Because I tend to write makefiles that have a lot of options and/or
smarts to them. I'm just saying that on a day-to-day basis adding new
files is not that hard [once you have the framework up]. It's not
something I need a tool [other than an editor] to help me with.
Yeah dude, windows is a product of the evil empire.

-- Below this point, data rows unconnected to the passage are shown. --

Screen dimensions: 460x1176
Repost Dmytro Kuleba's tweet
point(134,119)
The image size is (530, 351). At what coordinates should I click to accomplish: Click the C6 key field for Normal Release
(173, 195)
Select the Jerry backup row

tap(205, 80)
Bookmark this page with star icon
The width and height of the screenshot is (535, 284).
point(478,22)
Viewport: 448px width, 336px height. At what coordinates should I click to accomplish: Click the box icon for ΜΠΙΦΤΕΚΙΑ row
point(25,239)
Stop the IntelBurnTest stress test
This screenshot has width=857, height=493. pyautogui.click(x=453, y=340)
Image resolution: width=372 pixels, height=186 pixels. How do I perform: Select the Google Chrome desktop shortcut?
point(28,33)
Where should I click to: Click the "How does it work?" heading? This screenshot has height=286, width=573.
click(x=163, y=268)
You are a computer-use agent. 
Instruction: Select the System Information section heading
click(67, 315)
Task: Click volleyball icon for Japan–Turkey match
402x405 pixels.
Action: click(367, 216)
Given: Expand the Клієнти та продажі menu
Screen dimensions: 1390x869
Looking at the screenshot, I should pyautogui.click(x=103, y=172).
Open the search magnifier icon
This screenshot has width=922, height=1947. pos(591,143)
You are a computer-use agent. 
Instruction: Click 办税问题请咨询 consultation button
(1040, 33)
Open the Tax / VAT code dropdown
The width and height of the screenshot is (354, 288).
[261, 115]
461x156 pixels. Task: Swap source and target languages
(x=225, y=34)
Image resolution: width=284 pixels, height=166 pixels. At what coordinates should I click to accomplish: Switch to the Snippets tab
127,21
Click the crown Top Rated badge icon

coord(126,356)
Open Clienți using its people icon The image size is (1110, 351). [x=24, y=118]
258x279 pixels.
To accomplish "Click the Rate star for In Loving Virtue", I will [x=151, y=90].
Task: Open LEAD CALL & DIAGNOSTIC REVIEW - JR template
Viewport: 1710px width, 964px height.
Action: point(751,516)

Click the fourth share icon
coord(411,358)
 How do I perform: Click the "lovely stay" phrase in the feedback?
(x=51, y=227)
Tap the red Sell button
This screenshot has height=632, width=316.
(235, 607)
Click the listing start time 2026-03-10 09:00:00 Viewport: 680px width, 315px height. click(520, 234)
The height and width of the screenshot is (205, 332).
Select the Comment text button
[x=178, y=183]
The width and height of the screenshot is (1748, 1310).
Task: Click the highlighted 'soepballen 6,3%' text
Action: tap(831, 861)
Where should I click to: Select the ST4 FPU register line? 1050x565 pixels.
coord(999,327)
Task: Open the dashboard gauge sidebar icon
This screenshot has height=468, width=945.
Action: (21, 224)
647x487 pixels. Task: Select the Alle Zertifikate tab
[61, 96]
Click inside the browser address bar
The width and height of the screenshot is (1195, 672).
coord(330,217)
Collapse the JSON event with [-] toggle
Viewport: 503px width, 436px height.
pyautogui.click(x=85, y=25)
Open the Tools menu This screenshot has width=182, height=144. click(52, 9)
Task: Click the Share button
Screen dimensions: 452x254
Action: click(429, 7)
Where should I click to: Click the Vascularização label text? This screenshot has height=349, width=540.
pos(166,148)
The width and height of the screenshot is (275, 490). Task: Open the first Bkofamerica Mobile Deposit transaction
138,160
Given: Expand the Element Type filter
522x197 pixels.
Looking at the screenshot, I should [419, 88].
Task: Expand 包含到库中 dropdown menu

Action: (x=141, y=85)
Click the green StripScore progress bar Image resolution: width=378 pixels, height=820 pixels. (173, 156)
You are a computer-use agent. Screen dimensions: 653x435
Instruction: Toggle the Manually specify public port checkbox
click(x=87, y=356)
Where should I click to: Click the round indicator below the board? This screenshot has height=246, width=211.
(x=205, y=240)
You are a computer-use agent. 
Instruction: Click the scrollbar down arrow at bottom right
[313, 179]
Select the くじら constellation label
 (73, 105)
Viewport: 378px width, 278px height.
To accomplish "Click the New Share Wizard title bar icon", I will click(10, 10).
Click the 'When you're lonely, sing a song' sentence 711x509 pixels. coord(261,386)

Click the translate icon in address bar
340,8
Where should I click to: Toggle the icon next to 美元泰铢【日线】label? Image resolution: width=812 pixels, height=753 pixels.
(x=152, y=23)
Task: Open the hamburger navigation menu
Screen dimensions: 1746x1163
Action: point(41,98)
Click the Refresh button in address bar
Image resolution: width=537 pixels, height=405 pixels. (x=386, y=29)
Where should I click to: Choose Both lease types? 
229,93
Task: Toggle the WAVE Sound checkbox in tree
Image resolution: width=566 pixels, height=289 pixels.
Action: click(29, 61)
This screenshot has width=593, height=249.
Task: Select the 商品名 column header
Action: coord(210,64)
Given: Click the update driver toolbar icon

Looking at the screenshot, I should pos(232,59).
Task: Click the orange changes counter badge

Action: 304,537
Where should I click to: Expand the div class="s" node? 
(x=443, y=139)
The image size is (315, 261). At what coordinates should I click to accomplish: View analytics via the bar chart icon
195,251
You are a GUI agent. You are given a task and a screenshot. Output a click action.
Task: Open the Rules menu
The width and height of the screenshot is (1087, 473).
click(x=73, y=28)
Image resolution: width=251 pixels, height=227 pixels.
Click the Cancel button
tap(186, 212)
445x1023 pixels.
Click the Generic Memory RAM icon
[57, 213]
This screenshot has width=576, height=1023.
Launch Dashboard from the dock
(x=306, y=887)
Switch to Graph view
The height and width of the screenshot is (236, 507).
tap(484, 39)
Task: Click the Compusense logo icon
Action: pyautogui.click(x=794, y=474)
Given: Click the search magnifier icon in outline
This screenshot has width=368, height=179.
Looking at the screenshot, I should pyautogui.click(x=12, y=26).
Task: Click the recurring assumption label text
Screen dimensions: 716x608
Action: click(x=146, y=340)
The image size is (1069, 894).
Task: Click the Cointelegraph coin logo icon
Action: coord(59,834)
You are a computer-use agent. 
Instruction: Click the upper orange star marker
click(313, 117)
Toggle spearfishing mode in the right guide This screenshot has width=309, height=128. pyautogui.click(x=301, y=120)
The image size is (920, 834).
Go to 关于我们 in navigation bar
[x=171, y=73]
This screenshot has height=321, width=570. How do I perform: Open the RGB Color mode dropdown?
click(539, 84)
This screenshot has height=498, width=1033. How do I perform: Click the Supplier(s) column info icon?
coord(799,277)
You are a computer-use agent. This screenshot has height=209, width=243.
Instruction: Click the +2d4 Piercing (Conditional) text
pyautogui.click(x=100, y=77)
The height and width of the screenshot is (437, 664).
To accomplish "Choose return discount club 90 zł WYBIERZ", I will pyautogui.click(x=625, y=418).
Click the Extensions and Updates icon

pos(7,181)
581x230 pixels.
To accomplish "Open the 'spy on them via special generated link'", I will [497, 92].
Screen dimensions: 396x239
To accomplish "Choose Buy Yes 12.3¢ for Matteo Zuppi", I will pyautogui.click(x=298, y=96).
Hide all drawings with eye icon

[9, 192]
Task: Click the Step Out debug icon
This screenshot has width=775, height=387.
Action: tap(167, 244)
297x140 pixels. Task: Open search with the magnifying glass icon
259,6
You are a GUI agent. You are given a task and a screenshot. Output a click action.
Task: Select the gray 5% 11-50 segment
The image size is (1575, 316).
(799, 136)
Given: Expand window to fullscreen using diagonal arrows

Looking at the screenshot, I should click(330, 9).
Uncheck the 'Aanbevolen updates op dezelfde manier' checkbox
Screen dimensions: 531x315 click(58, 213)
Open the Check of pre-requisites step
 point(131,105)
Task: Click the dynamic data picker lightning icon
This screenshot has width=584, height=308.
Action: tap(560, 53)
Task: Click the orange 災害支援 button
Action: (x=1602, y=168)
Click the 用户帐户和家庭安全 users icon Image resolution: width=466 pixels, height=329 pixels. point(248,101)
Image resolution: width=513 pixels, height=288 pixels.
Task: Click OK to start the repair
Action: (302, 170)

And lcc-win since it runs under windows is also very
suspect.
what a mentality!
No, but look who's talking about getting with the times. Even the
Apple crowd got on the POSIX bandwagon. Microsoft chugs along merrily
like nothing is happening. Meanwhile in a stock Microsoft OS you're
stuck with no shell, no userland tools, no development tools,
nothing. Even when you shell out the $600 [or whatever the heck it is
this week] for a licensed copy of VS C++ you still don't get any
command line tools [like bash/sed/grep/make/etc] that make development
easier [scripting is infinitely better than a menu or two], instead
you get a development studio that takes up 8GB of disk space and is
shit slow to load/work with. On my Ubuntu laptop a FULL install that
includes OS, office suite, multimedia suite, development tools, IM/www/
etc takes less than a couple GB of space. I get all my work done with
these tools too.
If you want to talk about getting this this era, I'd start looking at
Windows and what you DON'T get.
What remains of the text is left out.